(Saved data entries)
——

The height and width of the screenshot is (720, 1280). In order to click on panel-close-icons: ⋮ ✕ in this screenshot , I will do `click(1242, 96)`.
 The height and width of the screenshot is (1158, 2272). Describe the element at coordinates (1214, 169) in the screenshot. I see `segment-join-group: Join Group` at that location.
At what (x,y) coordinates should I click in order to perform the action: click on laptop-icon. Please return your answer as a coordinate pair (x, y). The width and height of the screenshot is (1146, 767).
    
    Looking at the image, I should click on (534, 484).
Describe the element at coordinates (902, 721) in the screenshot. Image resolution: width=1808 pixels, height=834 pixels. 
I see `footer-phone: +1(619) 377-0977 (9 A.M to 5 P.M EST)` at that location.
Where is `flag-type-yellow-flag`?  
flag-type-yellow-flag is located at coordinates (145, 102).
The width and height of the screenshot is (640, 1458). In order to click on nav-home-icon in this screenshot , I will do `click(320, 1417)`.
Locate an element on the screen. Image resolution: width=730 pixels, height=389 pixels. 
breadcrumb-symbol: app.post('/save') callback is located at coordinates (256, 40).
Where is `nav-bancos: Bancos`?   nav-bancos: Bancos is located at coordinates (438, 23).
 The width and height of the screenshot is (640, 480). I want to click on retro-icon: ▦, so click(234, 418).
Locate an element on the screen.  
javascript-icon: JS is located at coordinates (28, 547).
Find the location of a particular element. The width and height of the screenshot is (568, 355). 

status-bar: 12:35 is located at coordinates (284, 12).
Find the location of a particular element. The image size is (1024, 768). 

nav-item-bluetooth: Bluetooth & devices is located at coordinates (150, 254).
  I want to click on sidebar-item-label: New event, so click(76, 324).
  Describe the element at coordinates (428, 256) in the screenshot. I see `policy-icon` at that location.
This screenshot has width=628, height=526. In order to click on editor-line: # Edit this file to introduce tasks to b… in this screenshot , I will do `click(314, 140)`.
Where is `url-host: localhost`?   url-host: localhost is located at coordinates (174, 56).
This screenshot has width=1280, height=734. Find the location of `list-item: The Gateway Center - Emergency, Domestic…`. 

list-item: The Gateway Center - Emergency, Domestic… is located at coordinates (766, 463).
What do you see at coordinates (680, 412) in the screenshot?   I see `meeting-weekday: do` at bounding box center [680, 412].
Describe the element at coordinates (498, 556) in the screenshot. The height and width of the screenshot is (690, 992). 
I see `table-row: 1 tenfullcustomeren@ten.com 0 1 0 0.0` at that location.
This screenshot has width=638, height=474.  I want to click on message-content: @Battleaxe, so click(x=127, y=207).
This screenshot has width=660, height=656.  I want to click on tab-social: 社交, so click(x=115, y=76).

——

Locate each line of the records that contains the word "Find" and copy every such line. Treat uppercase and lowercase letters as different.

> Task response:
Find the location of a particular element. The width and height of the screenshot is (568, 355). 
Find the location of a particular element. The image size is (1024, 768). 
This screenshot has width=1280, height=734. Find the location of `list-item: The Gateway Center - Emergency, Domestic…`. 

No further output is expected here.